For some time now, some of my on-line friends have advised me to provide a version of CassidySlangScam without the invective aimed at Cassidy and his supporters. In response to that advice, I am working on providing a glossary of the terms in Cassidy’s ludicrous book How The Irish Invented Slang with a short, simple and business-like explanation of why Cassidy’s version is wrong.
This is one of the most foolish and irrational claims in Cassidy’s book, that ‘miller’, an old cant term for a fighter or boxer, is from Irish.
Firstly, the most parsimonious explanation is quite simply that this expression is an extension of the word miller, someone who keeps or works in a mill. Millers have always had the reputation as strong, rough men, even back as far as Chaucer. And of course, milling can mean grinding, breaking, destroying. In other words, you don’t need to look any further than English ‘miller’ for the origins of the English slang expression ‘miller’.
Cassidy’s explanation, as usual, lacks any evidence, as well as any credibility.
“Miller, n., a boxer, a murderer. “Miller, a Killer …” (B.E.’s Dictionary of the Canting Crew, 1699.)
Míle (pron. m’íl’ə), n., a warrior, a soldier; a champion, a hero. Mill, v., to break, to injure; to damage, to destroy. (Dineen [sic], 742; Ó Dónaill, 859, 860.)
One person’s killer is another person’s miller (míle, pron. m’íl’ə, hero, warrior, soldier; champion; destroyer.)”
The problem with this is that míle is not a particularly good match in terms of sound (it’s pronounced meelya or meela – note that Cassidy’s phonetic transcription was as fake as everything else in his book) and it’s not a particularly common word.
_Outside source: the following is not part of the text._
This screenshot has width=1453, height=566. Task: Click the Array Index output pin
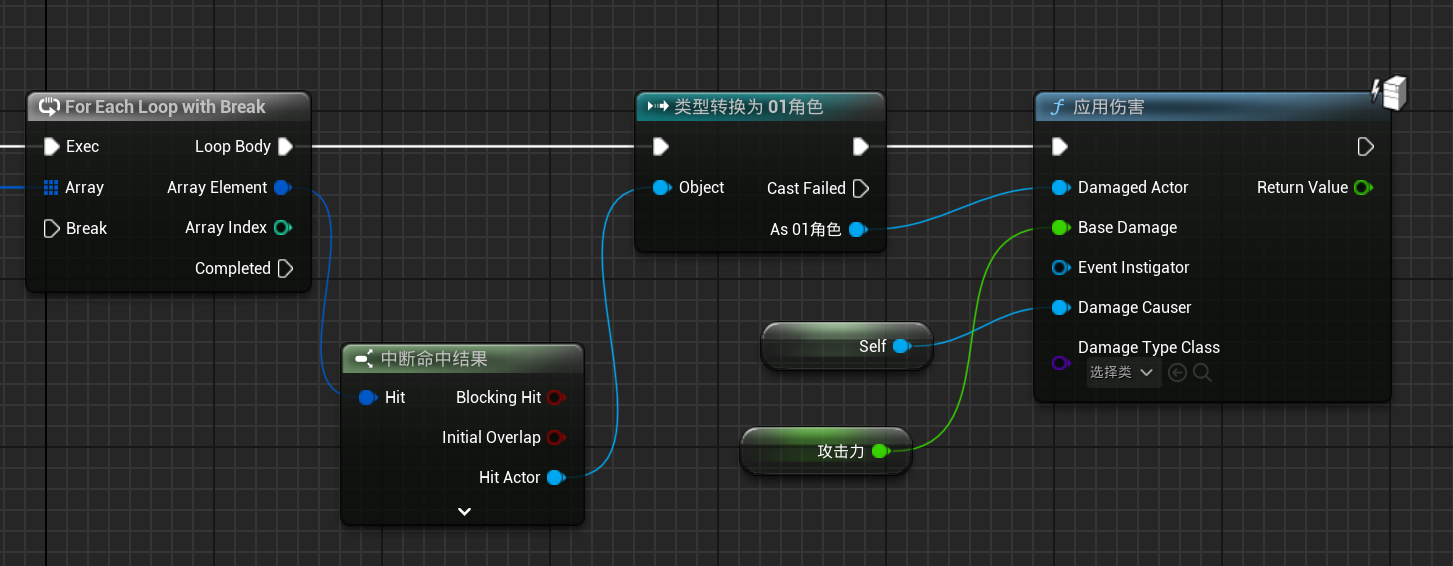click(x=282, y=228)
There are dozens of other words which suit the meaning of boxer or soldier or warrior far better, words like dornálaí (boxer), or saighdiúir (soldier), or trodaí (fighter). Míle is actually a fairly obscure borrowing of the Latin word mīles, the root of military and militia.
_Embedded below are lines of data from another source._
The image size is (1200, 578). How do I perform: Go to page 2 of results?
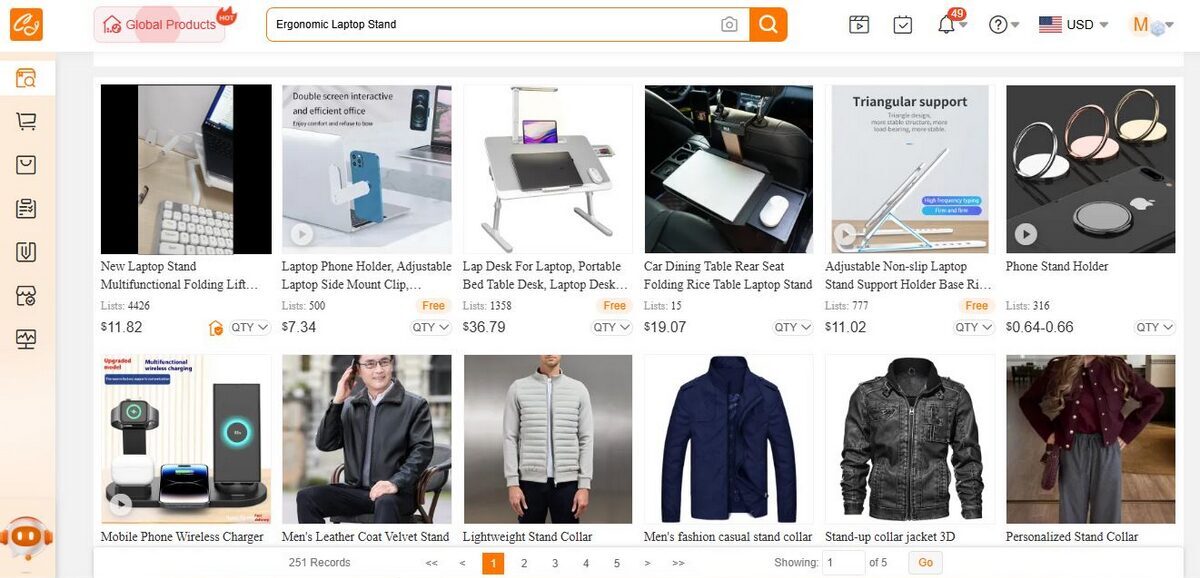524,563
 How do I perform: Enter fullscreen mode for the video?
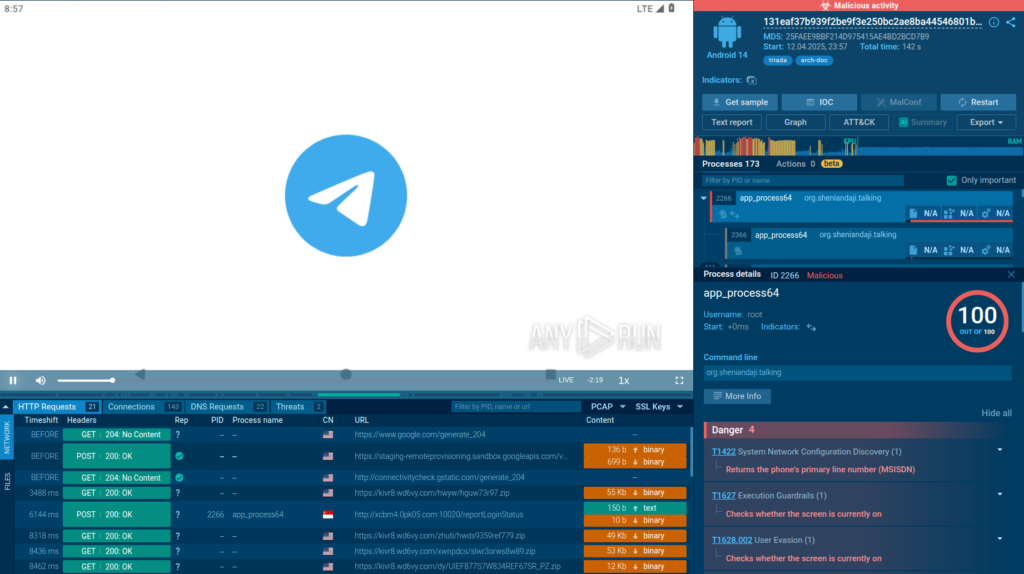point(679,380)
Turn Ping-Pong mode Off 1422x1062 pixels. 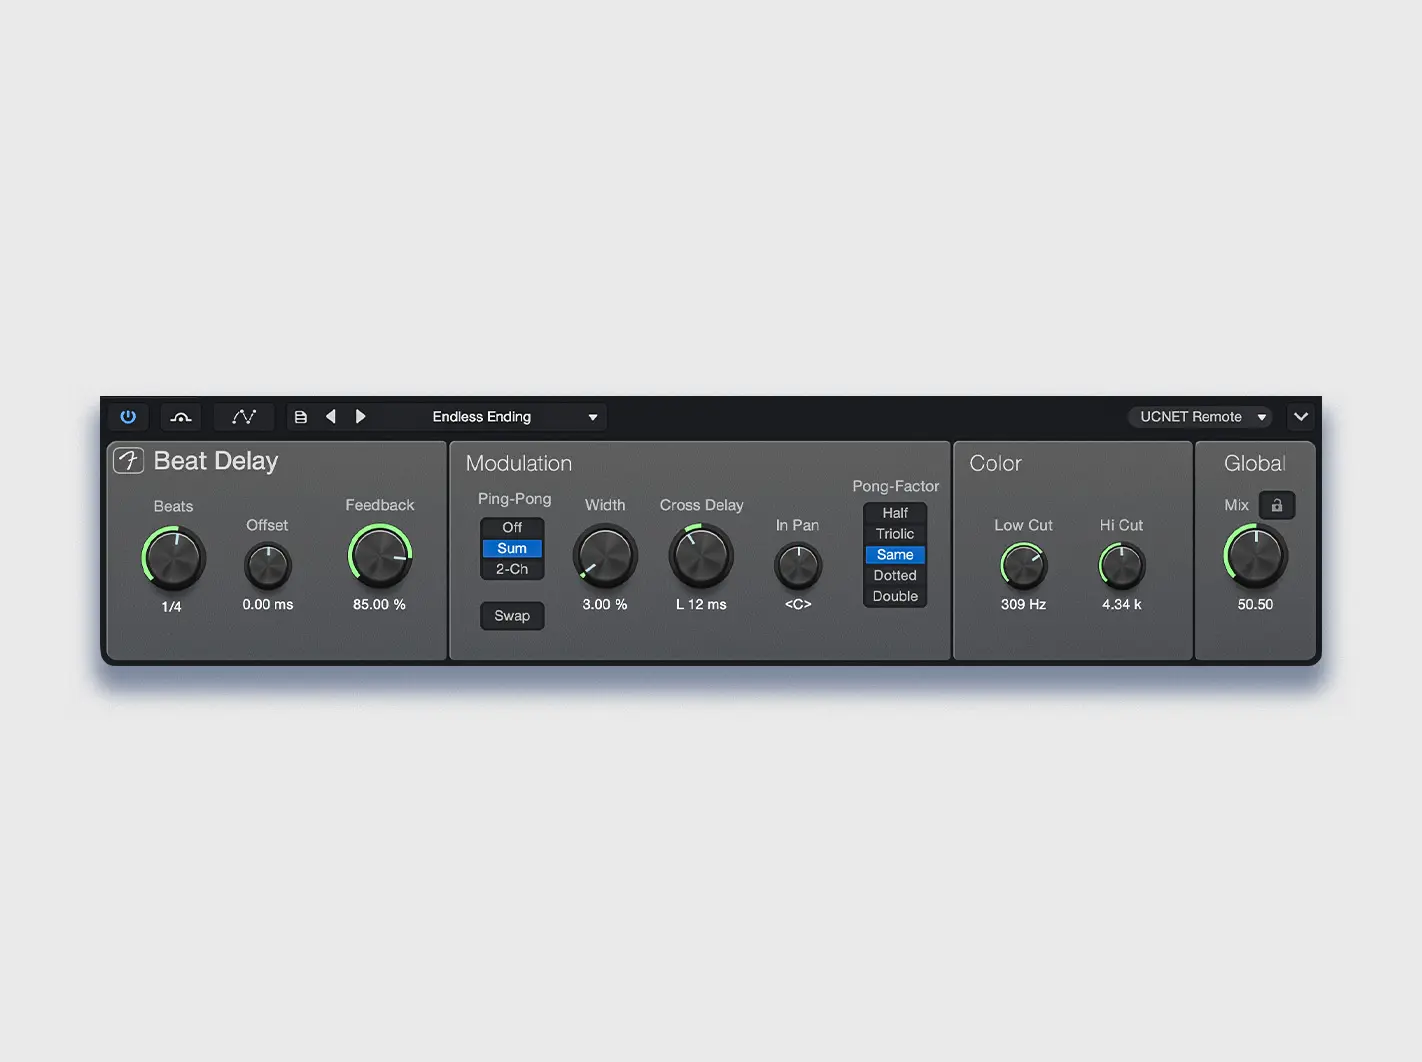512,527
And it has no etymological connection with the word mill, meaning to destroy in Irish. (MacBain’s dictionary: destroy, Irish, Old Irish millim: *mel-ni-, root mele, fail, miss; Lithuanian mìlyti, fail; Greek @Gméleos, useless, wretched …) The word destroyer added to the list of meanings of míle above is yet another example of the kind of casual random dishonesty that makes Cassidy’s book so totally worthless. And in any case, how could giving two totally different words with different etymologies as the origin of one English expression ever strengthen his case rather than weaken it?